Surdej was half right and half wrong, he writes in his memoir “Koreans are Crazy!“ published here last month.
In the years that followed, the Korean company he joined came marching in European markets, giving him the chills and thrills of high growth that he wanted.
Yet, the extreme ways the Koreans worked, or the Korean company worked were well beyond his expectations. It was more than a cultural difference he had thought he could overcome with ambition, passion and professionalism.
“The 10 years at LG was the most bizarre experience of my life, much more than just a professional challenge in (my) career,” Surdej recalls.
His book, at 178 pages, is the story of his triumphs and failures at LG -- although failures outweigh triumphs, according to the author -- over the 2003-12 period, from the cultural shock on day one to the unforgettable day he got fired.
Long, grueling hours, rigid, militaristic hierarchy, after-work parties that felt like cult gatherings, overly controlling bosses and the unyielding obsession with numeric growth -- none of these were easy for Surdej to adjust to, but he somehow managed to immerse himself in the environment so that he earned the nickname, “LG addict.”

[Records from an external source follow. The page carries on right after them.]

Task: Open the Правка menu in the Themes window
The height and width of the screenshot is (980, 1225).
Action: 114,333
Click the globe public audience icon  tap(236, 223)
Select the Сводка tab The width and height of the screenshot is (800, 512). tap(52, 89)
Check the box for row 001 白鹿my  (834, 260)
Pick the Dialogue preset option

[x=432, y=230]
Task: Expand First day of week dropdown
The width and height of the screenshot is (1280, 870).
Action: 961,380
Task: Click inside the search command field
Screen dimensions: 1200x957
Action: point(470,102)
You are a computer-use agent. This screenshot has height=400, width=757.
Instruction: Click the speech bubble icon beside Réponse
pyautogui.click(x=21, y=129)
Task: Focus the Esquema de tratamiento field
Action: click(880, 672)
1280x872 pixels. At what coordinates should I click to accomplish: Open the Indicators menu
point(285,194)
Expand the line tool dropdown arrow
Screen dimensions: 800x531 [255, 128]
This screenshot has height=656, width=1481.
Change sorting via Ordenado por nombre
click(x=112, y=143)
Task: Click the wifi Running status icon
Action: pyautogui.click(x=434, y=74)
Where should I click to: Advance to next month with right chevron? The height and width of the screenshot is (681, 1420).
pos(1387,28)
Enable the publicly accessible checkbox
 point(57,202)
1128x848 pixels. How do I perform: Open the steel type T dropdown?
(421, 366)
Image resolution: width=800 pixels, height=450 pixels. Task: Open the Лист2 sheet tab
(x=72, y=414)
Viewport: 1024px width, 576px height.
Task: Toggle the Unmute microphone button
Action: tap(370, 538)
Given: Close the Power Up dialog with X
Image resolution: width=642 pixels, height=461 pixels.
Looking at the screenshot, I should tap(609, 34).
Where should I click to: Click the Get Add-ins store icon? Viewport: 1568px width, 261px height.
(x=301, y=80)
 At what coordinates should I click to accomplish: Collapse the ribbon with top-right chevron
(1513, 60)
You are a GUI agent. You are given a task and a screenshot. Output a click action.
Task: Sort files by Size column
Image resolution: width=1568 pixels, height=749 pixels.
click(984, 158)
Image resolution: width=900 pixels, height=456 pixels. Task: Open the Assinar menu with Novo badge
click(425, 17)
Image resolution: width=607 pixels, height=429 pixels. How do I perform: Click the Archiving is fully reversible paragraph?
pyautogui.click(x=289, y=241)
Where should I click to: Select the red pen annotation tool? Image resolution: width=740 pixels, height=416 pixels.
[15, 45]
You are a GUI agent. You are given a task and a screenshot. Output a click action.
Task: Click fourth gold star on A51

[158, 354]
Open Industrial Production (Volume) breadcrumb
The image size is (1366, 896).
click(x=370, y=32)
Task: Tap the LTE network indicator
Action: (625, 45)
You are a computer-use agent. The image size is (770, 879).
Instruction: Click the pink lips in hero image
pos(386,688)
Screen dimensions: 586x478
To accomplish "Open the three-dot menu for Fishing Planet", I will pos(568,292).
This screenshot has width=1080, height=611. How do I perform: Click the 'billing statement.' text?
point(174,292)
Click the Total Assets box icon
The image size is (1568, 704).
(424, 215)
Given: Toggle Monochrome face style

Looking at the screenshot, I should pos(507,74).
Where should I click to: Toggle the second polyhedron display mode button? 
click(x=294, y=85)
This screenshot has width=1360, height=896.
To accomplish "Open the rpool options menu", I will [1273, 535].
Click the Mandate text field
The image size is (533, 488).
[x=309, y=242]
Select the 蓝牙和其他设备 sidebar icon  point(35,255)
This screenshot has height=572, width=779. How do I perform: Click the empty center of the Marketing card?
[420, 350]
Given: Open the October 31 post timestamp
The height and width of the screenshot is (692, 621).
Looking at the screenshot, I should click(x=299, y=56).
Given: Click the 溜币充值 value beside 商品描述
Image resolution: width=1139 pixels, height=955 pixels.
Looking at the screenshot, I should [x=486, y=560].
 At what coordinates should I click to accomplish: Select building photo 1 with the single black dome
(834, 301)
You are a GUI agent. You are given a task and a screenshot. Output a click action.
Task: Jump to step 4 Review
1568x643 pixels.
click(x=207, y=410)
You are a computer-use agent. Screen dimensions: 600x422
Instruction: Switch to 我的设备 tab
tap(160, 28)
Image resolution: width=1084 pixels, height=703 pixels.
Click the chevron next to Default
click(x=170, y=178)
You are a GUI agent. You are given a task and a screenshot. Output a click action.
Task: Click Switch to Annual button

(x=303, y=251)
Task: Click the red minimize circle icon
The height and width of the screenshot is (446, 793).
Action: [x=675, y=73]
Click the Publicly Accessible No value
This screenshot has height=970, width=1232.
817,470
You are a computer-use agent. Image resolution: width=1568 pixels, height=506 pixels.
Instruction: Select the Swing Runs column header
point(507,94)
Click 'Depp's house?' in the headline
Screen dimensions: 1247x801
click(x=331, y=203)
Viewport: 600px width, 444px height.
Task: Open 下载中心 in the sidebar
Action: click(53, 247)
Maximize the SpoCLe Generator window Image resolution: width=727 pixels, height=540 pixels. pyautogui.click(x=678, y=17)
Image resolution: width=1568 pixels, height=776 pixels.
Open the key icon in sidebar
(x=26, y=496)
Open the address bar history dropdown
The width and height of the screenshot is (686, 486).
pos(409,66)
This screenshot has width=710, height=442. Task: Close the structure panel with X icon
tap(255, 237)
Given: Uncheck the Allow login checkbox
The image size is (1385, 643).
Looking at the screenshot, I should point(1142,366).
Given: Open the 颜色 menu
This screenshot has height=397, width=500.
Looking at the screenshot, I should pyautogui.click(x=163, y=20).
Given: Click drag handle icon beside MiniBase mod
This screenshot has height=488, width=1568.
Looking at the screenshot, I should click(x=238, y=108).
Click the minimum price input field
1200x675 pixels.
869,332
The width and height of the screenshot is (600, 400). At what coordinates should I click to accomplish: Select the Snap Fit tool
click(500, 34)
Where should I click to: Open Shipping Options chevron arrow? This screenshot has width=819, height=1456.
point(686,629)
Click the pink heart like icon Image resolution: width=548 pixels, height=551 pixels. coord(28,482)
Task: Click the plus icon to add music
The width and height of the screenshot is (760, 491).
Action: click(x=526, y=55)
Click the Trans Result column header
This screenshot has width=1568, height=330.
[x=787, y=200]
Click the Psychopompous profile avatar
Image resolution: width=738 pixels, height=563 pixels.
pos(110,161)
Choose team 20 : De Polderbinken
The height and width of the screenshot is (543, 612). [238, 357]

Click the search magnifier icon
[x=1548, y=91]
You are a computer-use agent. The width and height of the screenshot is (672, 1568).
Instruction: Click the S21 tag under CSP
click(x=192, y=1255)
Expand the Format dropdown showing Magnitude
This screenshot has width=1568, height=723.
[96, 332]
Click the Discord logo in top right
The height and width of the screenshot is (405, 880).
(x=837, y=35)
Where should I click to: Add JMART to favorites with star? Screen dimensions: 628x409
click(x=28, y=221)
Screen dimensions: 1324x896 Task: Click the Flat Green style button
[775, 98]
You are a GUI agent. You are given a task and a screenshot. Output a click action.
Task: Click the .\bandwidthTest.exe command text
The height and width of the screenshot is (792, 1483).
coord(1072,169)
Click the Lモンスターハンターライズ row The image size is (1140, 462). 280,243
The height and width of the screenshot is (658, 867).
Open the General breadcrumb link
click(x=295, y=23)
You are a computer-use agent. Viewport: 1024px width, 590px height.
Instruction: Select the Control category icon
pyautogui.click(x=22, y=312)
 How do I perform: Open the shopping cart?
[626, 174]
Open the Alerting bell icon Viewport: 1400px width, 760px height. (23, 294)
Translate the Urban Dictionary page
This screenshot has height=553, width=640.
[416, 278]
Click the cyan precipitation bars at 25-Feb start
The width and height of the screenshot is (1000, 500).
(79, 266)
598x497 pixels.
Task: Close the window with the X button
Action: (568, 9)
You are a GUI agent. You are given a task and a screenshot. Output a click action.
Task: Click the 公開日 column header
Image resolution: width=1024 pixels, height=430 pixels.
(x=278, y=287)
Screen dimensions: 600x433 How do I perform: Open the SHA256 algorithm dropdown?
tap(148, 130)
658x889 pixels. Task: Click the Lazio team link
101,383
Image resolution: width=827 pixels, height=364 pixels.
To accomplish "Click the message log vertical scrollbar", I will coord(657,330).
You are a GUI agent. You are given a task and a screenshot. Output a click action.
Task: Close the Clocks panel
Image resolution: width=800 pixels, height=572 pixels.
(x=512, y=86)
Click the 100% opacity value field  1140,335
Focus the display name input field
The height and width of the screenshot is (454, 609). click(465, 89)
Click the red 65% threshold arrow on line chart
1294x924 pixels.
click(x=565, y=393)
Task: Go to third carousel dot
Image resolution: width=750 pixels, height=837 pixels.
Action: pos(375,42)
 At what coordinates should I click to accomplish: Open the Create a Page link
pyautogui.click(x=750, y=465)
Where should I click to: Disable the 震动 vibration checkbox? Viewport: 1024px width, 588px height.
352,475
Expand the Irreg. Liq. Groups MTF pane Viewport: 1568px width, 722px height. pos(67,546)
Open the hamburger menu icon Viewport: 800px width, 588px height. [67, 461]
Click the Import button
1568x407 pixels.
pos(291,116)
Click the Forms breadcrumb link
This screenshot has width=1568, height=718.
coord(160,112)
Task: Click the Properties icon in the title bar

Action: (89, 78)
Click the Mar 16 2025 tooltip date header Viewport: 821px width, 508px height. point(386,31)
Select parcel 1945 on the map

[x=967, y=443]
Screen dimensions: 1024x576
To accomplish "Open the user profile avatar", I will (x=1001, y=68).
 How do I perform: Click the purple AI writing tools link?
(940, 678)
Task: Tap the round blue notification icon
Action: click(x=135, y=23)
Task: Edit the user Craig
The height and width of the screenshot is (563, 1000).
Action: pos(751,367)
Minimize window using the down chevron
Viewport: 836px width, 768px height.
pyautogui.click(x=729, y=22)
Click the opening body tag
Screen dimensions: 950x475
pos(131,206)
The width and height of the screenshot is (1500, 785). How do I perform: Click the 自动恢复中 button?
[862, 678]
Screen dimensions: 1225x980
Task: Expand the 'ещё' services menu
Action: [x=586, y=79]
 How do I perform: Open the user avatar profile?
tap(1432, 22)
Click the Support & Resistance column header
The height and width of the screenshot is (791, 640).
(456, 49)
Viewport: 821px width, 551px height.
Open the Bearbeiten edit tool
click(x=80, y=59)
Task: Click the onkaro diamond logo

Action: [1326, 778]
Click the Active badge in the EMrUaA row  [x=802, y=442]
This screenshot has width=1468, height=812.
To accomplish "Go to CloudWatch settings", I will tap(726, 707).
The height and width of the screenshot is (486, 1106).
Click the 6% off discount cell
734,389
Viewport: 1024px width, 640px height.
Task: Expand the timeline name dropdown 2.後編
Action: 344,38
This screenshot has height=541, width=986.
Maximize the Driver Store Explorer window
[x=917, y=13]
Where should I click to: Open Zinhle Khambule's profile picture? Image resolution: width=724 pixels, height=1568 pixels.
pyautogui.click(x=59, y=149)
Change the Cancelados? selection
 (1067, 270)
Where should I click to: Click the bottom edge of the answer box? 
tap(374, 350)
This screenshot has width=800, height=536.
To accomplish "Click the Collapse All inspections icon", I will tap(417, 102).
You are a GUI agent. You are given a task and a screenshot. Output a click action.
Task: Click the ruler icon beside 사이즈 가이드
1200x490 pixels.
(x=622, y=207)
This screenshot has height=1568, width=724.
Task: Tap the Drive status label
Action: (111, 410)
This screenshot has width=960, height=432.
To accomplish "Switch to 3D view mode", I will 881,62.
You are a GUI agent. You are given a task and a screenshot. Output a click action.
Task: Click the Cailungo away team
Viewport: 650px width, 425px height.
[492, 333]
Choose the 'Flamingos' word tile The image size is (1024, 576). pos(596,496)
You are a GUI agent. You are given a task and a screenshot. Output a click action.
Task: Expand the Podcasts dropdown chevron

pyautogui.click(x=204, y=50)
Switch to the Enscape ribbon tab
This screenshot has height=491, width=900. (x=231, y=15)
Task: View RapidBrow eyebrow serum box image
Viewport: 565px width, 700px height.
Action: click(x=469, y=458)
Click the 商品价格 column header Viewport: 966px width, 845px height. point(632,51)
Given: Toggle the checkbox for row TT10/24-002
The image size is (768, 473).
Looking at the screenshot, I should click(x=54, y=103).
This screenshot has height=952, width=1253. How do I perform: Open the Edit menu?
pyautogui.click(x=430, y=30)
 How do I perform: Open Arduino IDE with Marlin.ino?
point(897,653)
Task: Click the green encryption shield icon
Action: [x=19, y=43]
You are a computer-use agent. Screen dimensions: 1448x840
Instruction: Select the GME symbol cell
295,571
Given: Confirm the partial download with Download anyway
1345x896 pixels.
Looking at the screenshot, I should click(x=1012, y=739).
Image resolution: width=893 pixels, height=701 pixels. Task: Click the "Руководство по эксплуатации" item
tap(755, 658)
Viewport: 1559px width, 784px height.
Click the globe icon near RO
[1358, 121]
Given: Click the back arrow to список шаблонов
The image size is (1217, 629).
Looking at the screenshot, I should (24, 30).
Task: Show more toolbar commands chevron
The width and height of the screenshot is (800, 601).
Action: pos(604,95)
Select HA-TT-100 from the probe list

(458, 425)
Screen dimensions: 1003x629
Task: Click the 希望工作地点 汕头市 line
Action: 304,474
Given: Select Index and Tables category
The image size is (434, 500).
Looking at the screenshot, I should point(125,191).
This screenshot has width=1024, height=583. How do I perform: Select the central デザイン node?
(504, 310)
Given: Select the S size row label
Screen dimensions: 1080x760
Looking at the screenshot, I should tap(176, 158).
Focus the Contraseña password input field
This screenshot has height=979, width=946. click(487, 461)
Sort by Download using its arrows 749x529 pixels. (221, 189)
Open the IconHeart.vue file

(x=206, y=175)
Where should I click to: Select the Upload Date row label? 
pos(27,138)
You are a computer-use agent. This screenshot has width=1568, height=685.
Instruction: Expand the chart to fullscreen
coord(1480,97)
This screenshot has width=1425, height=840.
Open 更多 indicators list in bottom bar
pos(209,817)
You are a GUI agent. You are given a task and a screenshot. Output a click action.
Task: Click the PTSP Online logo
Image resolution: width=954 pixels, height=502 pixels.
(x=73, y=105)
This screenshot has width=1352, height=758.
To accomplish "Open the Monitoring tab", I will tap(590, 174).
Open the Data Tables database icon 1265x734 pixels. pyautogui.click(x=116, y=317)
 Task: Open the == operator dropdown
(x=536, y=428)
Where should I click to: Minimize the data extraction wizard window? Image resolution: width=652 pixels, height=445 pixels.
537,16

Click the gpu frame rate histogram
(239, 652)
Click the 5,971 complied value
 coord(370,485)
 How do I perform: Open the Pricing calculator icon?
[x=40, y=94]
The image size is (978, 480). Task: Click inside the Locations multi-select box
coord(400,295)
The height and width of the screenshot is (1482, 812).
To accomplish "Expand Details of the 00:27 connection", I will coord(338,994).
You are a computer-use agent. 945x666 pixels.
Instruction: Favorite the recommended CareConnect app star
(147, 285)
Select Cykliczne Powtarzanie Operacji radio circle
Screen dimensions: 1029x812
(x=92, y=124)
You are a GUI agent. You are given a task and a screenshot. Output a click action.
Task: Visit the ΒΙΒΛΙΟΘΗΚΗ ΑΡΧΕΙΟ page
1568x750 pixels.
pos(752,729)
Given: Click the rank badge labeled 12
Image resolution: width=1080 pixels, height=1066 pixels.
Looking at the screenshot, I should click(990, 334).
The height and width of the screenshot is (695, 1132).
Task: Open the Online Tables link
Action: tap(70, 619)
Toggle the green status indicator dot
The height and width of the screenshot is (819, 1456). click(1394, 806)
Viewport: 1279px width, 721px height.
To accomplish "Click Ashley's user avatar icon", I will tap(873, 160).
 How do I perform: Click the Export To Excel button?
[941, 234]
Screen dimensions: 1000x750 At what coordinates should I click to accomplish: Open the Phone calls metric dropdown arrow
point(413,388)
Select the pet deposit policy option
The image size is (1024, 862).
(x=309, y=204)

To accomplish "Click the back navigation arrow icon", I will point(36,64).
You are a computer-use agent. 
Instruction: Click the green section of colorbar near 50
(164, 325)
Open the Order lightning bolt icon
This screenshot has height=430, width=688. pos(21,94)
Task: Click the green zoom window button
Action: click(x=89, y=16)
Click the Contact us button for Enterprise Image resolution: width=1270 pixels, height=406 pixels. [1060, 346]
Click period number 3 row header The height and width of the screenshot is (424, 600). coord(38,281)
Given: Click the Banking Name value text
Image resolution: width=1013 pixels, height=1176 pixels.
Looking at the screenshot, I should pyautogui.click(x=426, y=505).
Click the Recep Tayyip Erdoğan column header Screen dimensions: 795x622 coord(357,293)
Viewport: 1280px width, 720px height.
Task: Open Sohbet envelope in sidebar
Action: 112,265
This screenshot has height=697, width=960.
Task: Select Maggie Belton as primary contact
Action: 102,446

“I couldn’t understand how a company on solid footing to grow can cause such a high level of stress on its employees. ... The company looks strong, products are attractive and innovative. Growth seems assured. Then why are they so insecure?” Surdej writes, recalling his first day at LG.
Slowly, he begins to understand that every element of the Korean office exists for one reason -- to perform. In a top-down, command hierarchy like an army unit, LG moves in perfect unison, principle and efficiency. Everyone competes on one’s own respective field and level to excel competitors or self.
“Inhumane? Absolutely. But ruthlessly effective,” Surdej says. LG’s market position in the French electronics market moved from 15th to third place from 2003 to 2010. Revenues rose seven-fold.
First published in France earlier this year, the book has drawn keen interest in the French media. For a country where five-week vacations and a 35-hour workweek are the norm and corporate success stories like that of LG are a thing of the past, a rare insider’s look at the Asian growth story may have provided an opportunity to look at their reality from a different approach.
Yet, to Koreans, at least to those who don’t feel personally offended by a foreigner blowing the whistle on how Korea’s proudly global brands have been created by far-from-global workplace practices, Surdej’s book may raise very different questions.
Can Korea Inc. continue to grow, even as their time-honored formula for growth is fundamentally threatened by the increasing public notion of work-life balance and individualism? What if the future is for companies with creative ideas, not with technological prowess that can be earned by a legion of hard-working, tenacious and devoted employees?